One of the key factors driving the development of IR technologies has been the explosion in the quantity and diversity of machine readable information published on-line.  Another factor has been the increase in the power and storage capacity of computing hardware compared to its cost.  For example, Google allows subsecond searching across a claimed eight billion web pages. This reliability and scalability has been achieved by harnessing the power of thousands of cheap Linux PCs rather than high-end servers or mainframes.
Intellectual property searching covers a wide range of activities. A scientist interested in examples of how to use latest innovations in the field will have needs very different to an examiner charged with determining patentability. A trade mark examiner searching for evidence of use will face very different challenges from an examiner searching for deceptively similar marks. An IP officer from a biotech start-up doing a FTO search needs to have access to data from the jurisdictions of their key markets as well as jurisdictions in which their research and production takes place.
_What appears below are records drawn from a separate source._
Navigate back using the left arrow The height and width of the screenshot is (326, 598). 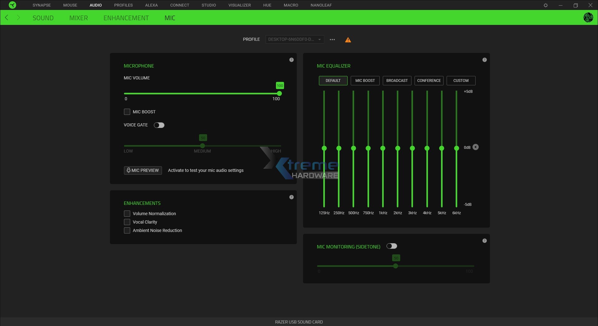coord(7,18)
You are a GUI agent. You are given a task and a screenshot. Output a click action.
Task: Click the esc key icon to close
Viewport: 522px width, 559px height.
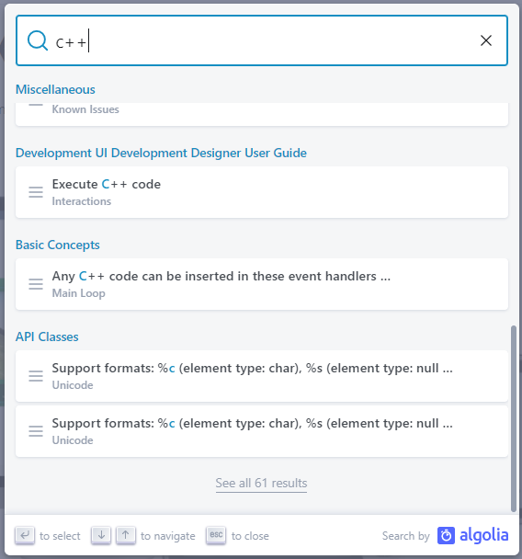pyautogui.click(x=216, y=535)
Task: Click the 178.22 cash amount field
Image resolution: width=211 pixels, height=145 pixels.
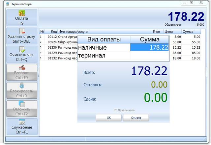Action: pos(149,47)
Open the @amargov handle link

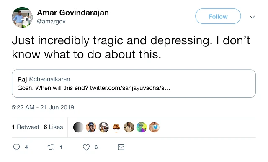(51, 21)
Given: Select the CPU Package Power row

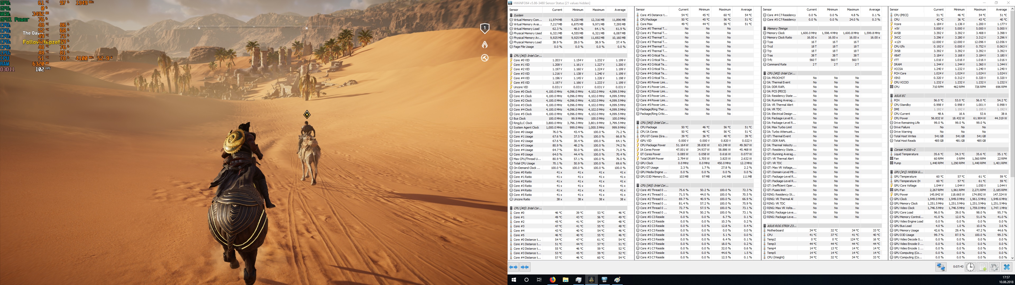Looking at the screenshot, I should coord(653,145).
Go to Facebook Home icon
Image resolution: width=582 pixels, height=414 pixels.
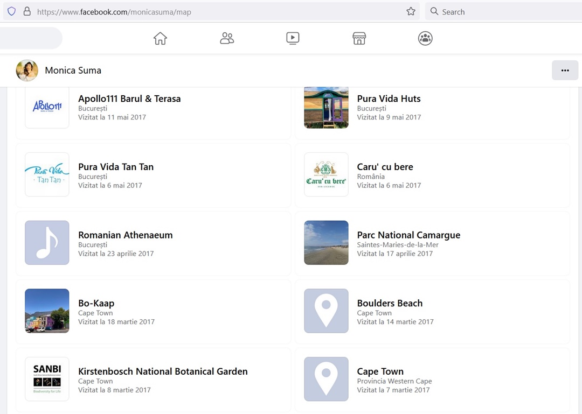tap(160, 38)
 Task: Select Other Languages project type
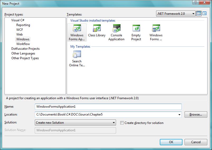point(23,53)
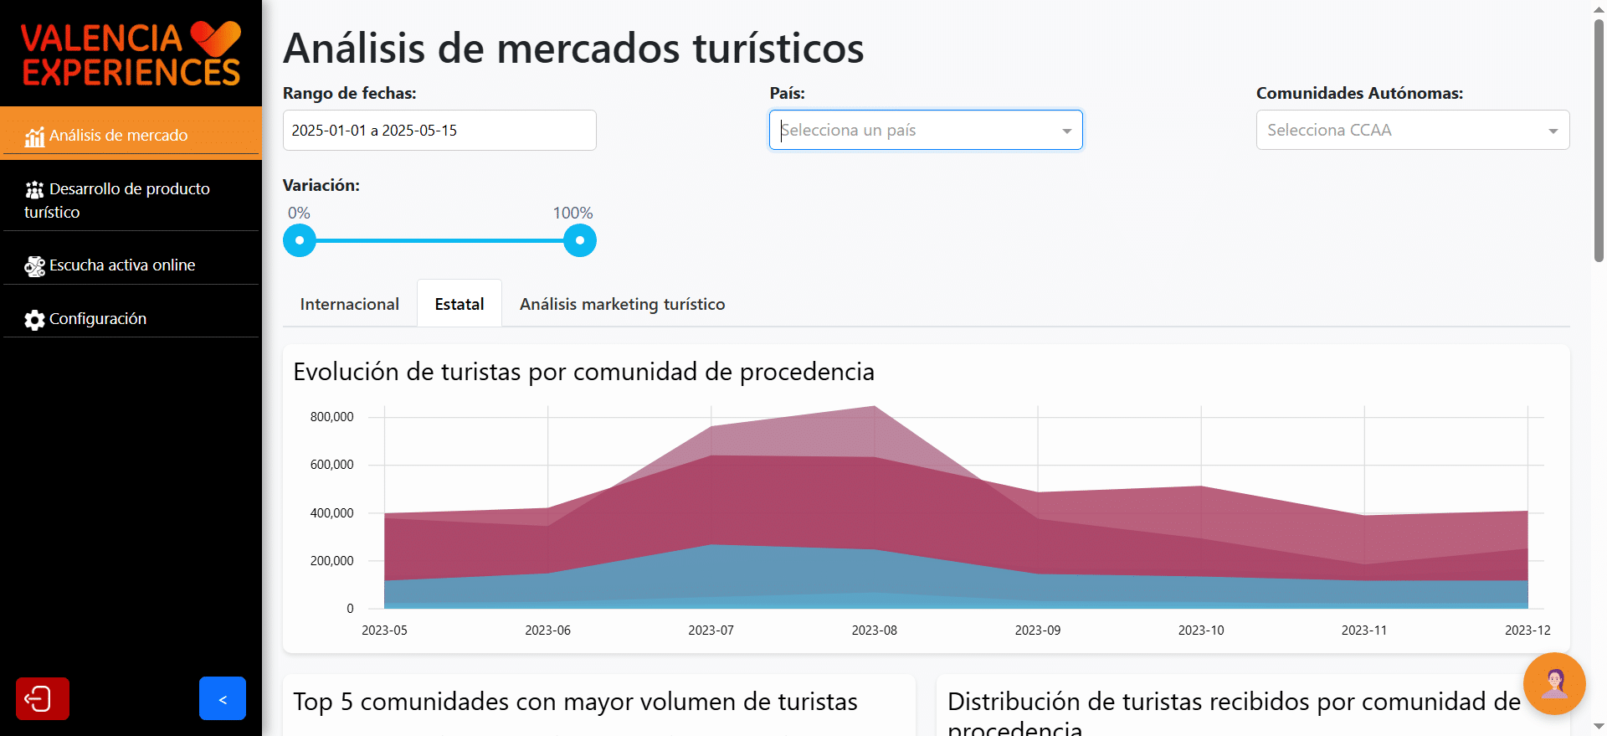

The way in which IP information is accessed by IP professions and the public has changed greatly over the years. Card indexes, microfiche, mainframe based systems and midrange systems with dedicated line or dial up access have largely been superseded by web based search interfaces. “Web services” such as the European Patent Office (EPO) Open Patent Service (OPS) , are increasingly allowing organizations and even individuals to design their own interfaces to remote databases.